Stored entries:
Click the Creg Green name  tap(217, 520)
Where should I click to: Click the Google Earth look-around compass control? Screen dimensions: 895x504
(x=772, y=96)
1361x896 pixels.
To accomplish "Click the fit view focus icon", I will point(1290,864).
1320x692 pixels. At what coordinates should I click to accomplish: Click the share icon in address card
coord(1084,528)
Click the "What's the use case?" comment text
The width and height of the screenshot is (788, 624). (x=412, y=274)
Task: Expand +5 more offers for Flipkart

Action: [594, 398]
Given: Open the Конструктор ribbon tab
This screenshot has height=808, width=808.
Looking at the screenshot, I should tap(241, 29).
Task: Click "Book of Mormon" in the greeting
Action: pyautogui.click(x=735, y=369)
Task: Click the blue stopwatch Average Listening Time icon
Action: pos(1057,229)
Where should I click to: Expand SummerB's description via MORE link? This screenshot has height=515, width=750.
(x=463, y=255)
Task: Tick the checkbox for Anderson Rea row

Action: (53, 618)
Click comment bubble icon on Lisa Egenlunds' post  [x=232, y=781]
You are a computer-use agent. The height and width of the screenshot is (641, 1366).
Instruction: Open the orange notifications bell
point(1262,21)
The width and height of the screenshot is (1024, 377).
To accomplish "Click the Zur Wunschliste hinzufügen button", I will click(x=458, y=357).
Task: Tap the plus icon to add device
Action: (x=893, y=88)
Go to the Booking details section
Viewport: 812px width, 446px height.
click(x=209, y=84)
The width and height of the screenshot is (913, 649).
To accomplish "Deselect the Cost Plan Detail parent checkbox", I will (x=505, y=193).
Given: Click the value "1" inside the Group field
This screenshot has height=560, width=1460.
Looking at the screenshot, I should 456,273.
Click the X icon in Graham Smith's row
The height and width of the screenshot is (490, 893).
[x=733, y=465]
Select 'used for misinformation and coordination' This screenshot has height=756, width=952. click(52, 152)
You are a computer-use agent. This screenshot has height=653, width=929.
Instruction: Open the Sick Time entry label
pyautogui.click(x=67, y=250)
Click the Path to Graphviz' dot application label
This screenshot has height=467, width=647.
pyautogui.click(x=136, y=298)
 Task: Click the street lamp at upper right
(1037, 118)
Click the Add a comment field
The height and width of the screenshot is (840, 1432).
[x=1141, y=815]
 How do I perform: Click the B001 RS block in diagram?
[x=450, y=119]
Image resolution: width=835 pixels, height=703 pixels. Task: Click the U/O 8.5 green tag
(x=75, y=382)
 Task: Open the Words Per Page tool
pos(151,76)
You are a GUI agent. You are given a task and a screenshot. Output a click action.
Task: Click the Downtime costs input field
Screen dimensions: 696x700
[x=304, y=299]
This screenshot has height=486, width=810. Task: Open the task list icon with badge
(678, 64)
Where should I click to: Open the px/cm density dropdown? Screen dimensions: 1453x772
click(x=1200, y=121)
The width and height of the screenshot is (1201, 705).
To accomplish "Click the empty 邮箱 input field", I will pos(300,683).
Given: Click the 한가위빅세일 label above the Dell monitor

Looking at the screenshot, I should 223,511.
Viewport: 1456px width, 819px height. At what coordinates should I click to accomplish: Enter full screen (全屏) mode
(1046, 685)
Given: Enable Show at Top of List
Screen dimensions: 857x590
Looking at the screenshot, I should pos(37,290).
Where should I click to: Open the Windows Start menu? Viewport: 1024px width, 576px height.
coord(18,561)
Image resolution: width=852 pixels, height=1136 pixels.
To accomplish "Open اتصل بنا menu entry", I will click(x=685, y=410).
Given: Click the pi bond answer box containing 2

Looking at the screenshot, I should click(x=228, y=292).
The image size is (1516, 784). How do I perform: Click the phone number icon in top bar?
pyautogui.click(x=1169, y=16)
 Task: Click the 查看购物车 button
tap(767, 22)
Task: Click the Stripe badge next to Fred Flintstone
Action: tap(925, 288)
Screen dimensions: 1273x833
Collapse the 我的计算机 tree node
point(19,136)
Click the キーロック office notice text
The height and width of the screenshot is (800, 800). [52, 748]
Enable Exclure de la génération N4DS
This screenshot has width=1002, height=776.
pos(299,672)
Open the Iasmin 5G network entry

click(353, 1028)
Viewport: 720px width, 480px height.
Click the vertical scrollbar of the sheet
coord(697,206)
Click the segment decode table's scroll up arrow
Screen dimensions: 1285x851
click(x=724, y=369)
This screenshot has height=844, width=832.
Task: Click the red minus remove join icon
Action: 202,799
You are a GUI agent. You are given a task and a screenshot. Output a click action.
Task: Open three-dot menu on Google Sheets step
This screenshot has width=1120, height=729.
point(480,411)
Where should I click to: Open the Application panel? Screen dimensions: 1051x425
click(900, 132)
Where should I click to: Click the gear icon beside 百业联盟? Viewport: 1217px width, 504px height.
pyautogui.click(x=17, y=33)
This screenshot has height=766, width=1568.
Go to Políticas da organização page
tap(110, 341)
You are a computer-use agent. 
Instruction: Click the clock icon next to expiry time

## THE PROBLEM
From the line containing "Click the segment" to the final line of the data above, transcribe every line exactly and nothing more.

## RESPONSE BELOW
Click the segment decode table's scroll up arrow
Screen dimensions: 1285x851
click(x=724, y=369)
This screenshot has height=844, width=832.
Task: Click the red minus remove join icon
Action: 202,799
You are a GUI agent. You are given a task and a screenshot. Output a click action.
Task: Open three-dot menu on Google Sheets step
This screenshot has width=1120, height=729.
point(480,411)
Where should I click to: Open the Application panel? Screen dimensions: 1051x425
click(900, 132)
Where should I click to: Click the gear icon beside 百业联盟? Viewport: 1217px width, 504px height.
pyautogui.click(x=17, y=33)
This screenshot has height=766, width=1568.
Go to Políticas da organização page
tap(110, 341)
You are a computer-use agent. 
Instruction: Click the clock icon next to expiry time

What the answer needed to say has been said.